_Work request_
All lines in the material below that contain "will" should be located and copied.

_Extracted entries_

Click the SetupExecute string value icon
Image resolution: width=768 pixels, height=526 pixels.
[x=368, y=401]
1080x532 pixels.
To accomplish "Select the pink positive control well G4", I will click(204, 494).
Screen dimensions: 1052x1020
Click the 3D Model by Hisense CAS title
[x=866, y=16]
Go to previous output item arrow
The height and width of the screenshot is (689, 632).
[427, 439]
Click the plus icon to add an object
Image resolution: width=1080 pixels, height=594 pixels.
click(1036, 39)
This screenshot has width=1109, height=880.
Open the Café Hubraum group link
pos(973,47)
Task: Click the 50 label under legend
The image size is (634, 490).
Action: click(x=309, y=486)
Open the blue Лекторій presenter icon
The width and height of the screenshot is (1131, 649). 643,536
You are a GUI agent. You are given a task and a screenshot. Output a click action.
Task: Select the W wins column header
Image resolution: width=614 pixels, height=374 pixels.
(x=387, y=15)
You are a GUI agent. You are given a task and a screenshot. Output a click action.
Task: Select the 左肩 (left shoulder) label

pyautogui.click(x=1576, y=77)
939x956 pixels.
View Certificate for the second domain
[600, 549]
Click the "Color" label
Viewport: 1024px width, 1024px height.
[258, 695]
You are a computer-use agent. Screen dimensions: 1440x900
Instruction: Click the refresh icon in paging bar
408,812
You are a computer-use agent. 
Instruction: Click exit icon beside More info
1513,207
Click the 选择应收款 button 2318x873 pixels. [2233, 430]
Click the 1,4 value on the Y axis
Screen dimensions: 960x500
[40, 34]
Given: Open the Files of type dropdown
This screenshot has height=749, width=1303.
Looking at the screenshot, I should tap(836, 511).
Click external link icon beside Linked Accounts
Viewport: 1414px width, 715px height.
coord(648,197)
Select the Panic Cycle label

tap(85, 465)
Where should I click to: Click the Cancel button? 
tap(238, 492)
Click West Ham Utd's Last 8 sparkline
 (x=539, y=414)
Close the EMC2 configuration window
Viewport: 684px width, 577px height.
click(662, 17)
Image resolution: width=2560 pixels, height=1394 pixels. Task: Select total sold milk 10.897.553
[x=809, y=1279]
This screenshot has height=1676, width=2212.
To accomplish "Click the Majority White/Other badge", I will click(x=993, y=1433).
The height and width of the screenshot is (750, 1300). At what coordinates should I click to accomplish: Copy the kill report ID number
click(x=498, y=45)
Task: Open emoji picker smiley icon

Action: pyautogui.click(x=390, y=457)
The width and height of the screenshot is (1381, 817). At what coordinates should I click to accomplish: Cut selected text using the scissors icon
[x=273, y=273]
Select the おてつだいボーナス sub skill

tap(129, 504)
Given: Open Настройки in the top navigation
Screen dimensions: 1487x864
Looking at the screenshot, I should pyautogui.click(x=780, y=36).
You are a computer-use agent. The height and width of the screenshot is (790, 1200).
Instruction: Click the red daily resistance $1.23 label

_Task answer_
To accomplish "Select the pink positive control well G4", I will click(204, 494).
To accomplish "Click the Majority White/Other badge", I will click(x=993, y=1433).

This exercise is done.